¿Los planes, la deriva o el camino? Aventurarse es tarea de todos los días

Los cambios se vienen pesar de los planes, de las promesas y del tiempo. ¿Pero,  cómo saber si es para bien? Creo que nunca se sabe; que hay que aventurarse en lo que uno decida, sienta o sueñe. Muchas veces nos vamos a equivocar. No hay un manual para saber cómo vivir pero… si tenemos una idea muy clara de lo que no queremos para nosotros. Sé de muchos que preguntan a sus amigos que hacer y no sé si funcione. Me gusta cometer mis propios errores. Y aunque no me gusta caerme, trato de levantarme constantemente. No hay que encariñarse con el suelo.

Últimamente ha habido muchos cambios en mi vida, como creo que lo hay en la de todos los que en este momento me están leyendo. Es normal que las cosas salgan mal, que se resbalen algunas lágrimas, que nos encerremos un día entero en nuestra casa o que tengamos un día de absoluta depresión. Lo que no está bien es ser pesimista y permanecer en ese círculo vicioso. Hay que hacerse mierda y reinventarse con estilo.
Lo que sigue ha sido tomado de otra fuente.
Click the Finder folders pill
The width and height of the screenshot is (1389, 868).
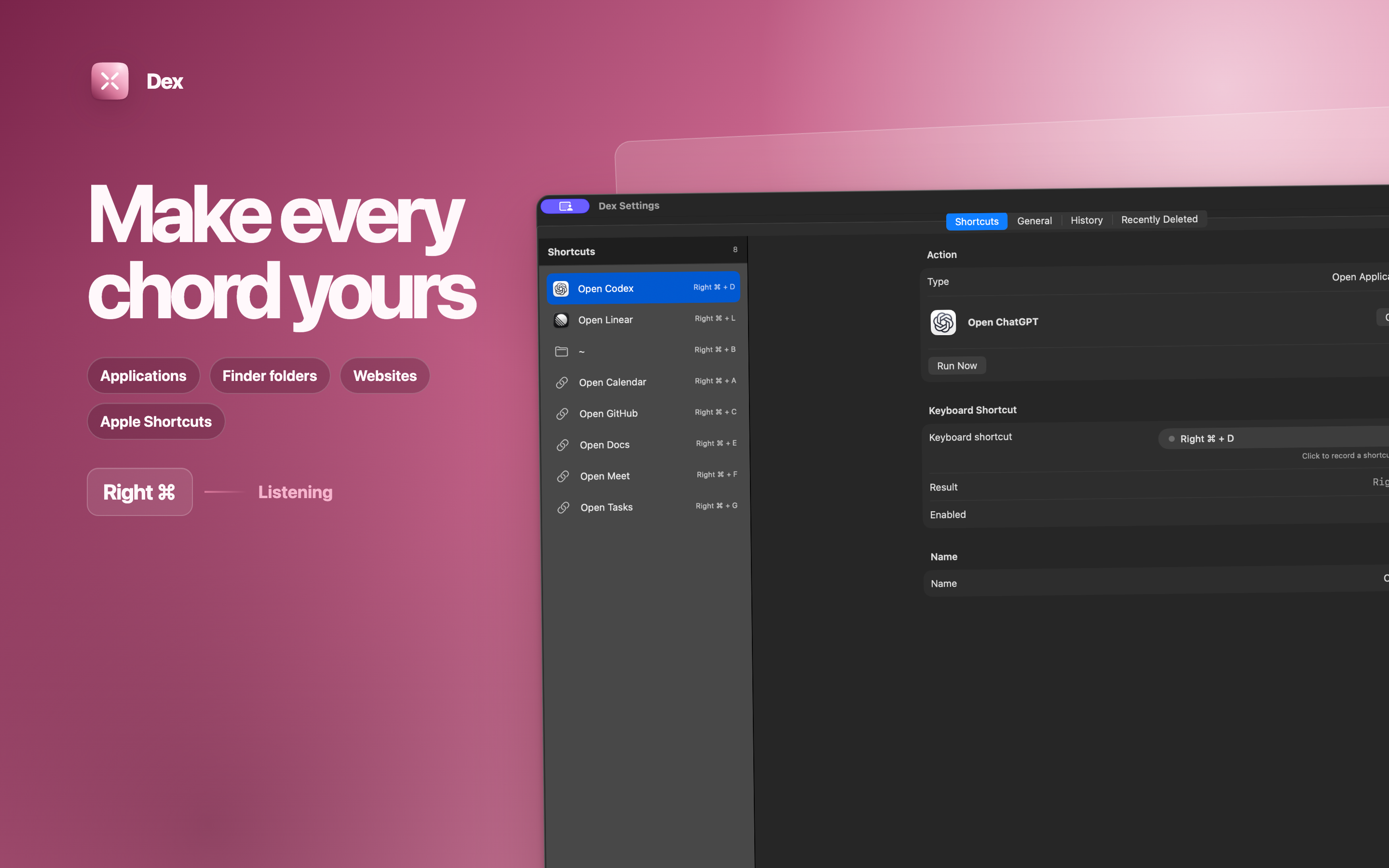[270, 376]
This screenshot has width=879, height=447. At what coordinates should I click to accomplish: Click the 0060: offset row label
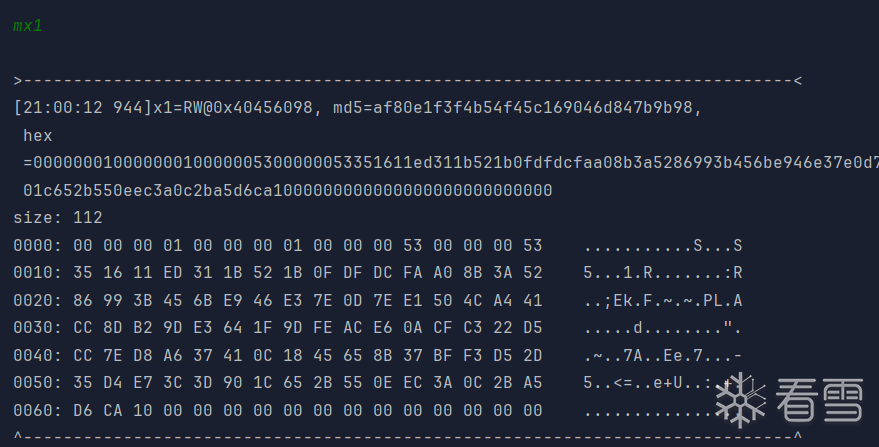tap(38, 410)
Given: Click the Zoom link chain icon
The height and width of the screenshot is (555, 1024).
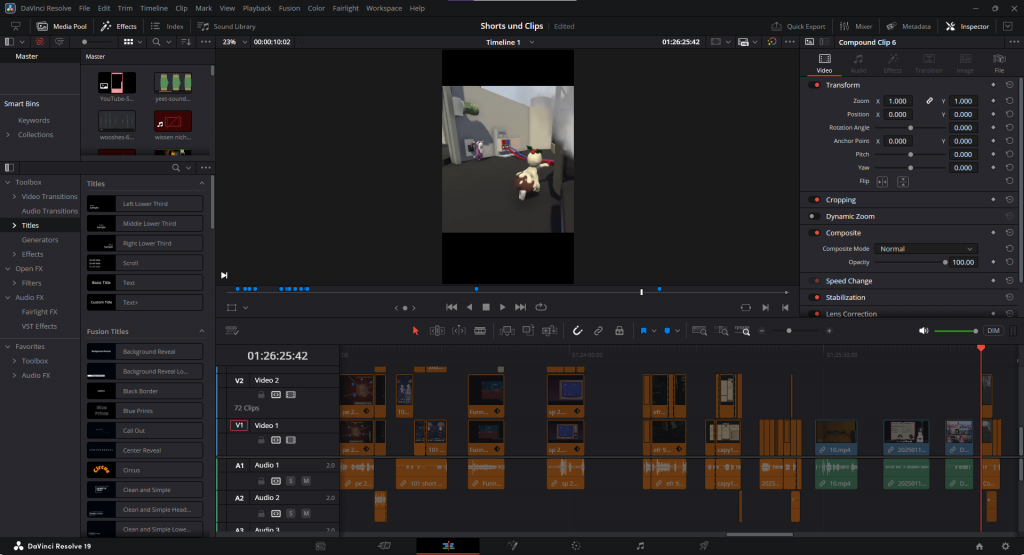Looking at the screenshot, I should [929, 101].
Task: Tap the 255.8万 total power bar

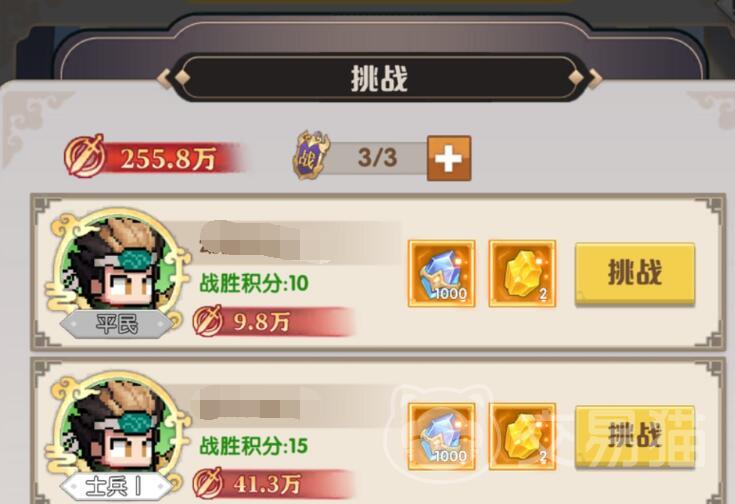Action: pyautogui.click(x=157, y=158)
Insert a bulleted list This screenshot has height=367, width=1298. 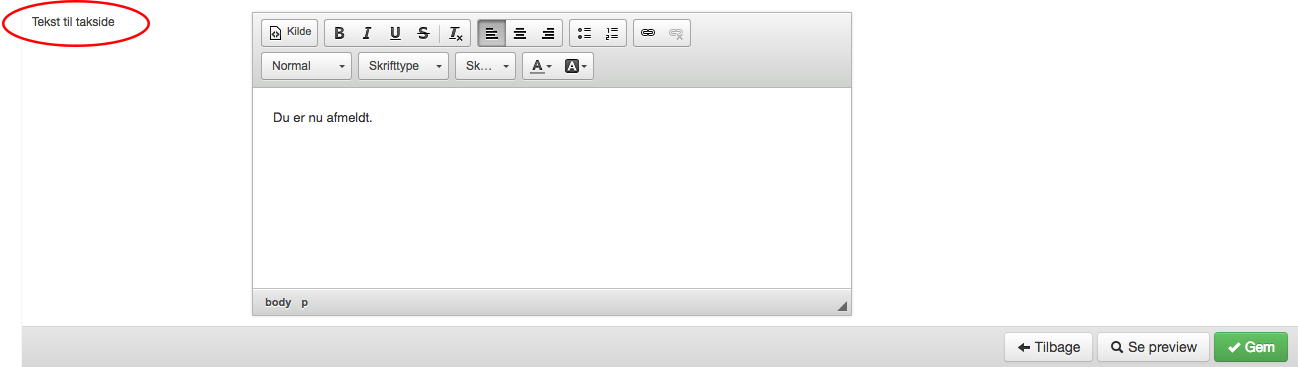pyautogui.click(x=585, y=33)
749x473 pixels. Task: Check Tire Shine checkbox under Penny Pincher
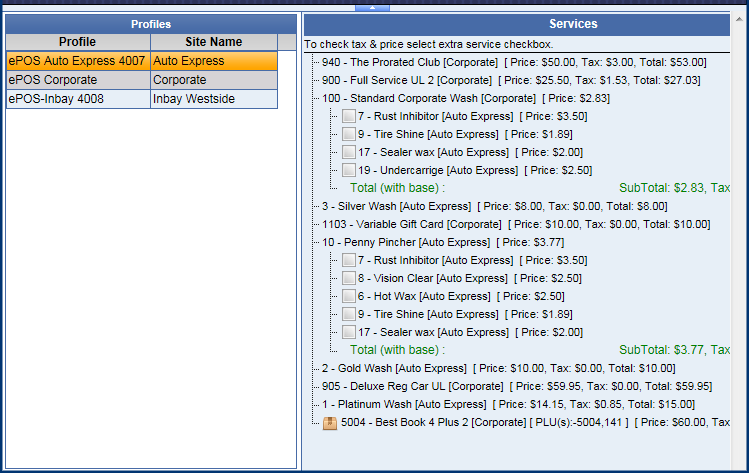348,314
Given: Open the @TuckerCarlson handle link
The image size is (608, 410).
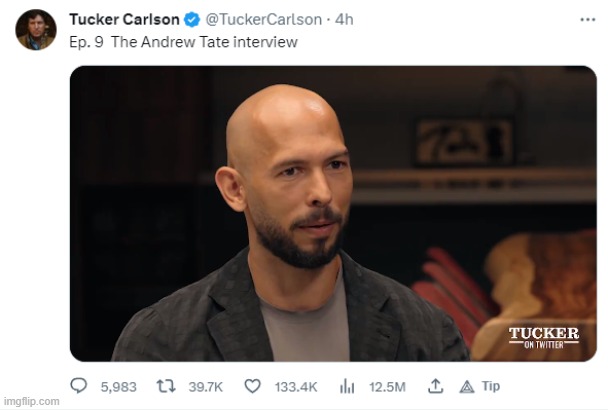Looking at the screenshot, I should (264, 20).
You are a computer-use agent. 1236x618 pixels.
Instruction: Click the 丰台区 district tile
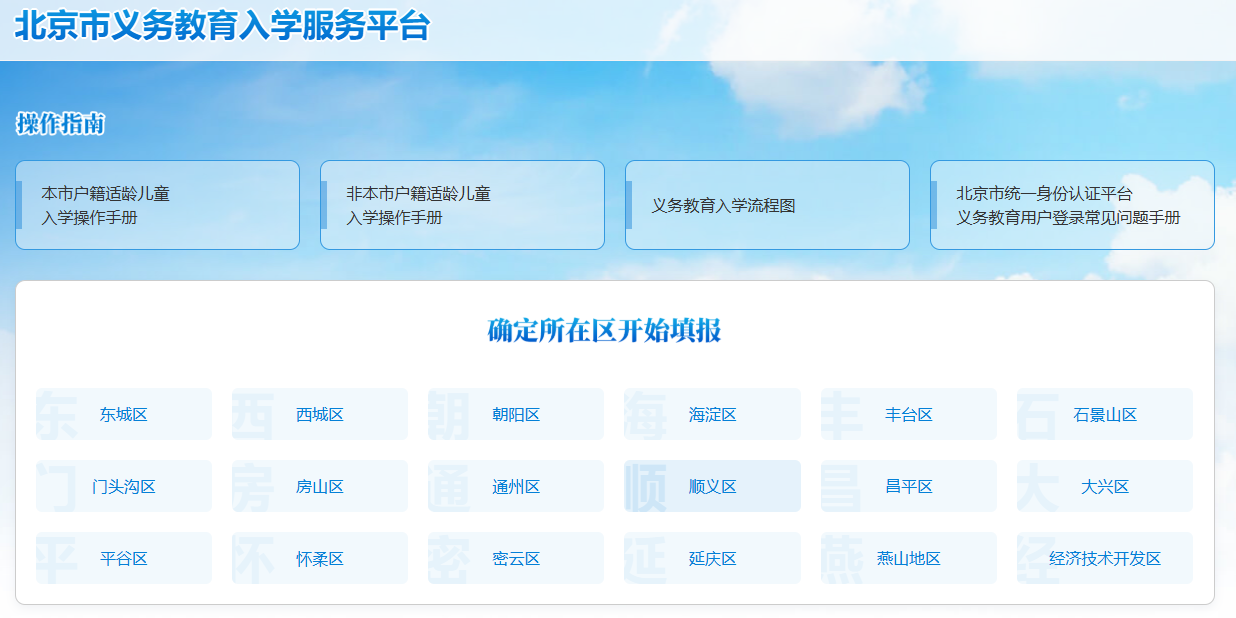pos(909,414)
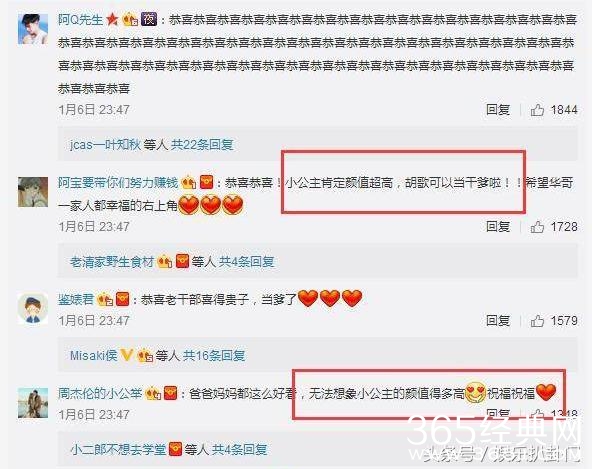Click 回复 on 鉴婊君's comment
Screen dimensions: 592x469
click(x=498, y=321)
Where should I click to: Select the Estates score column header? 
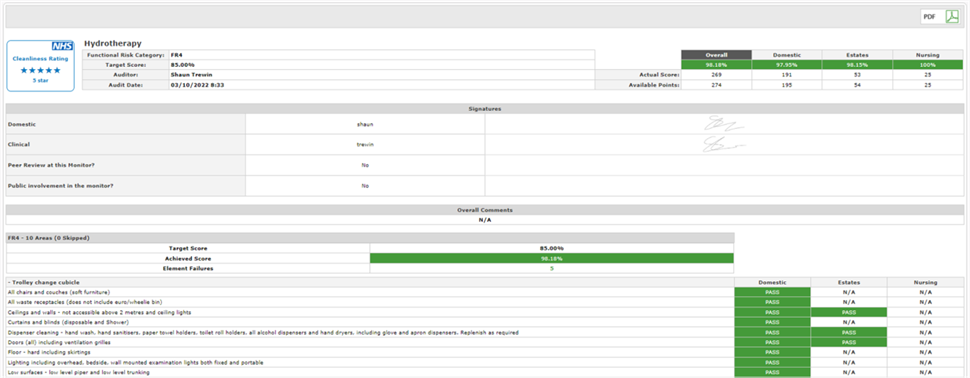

La vida es una, si… ¿cuántas veces nos lo han dicho? Lo que creo que se olvidaron decirnos es que alrededor de una vida hermosa también hay robos, mentiras, desamores, muertes, divorcios, malos entendidos con los amigos y hasta la distancia que se vuelve maldita entre dos personas que se quieren. Sin embargo…aun así la vida es bella. Cada día es una oportunidad, una pequeña historia, un amor, un proyecto, una ilusión, un suspiro, un sueño que nos salva.

¿A mí que me salva? Llorar en tinta. Si, precisamente esto. Alguna vez leí que el escritor vive al borde de la fina locura, esa línea entre la enfermedad mental y la realidad. ¿Locura o cordura? A veces me pregunto de la bondad de la locura y la maldad de la cordura. ¿Hay diferencia? ¿Qué está bien y que está mal? Hoy es uno de esos días en los que me siento triste más no derrotada y más que causas, prefiero enumerar las soluciones.

La escritora Clarice Lispector decía: “Perderse también es camino. Lo que es verdaderamente inmoral es haber desistido de uno mismo”. Hay alguien que siente, que tiembla, que llora y que sueña. No la juzgo, sabe bien lo que la hace feliz y es experta en alejarse de la incertidumbre. Colecciona atardeceres, risas y momentos únicos, tiene más libros que ropa y a veces le da miedo disfrutar demasiado la soledad. Se ilusiona demasiado pronto pero corta de tajo con lo que no da más. Siempre se aventura y nunca se arrepiente: Esa soy yo. Quizá algunas palabras puede que coincidan contigo… aquel que hoy se encuentra un poco a la deriva pero que pronto encontrará su camino.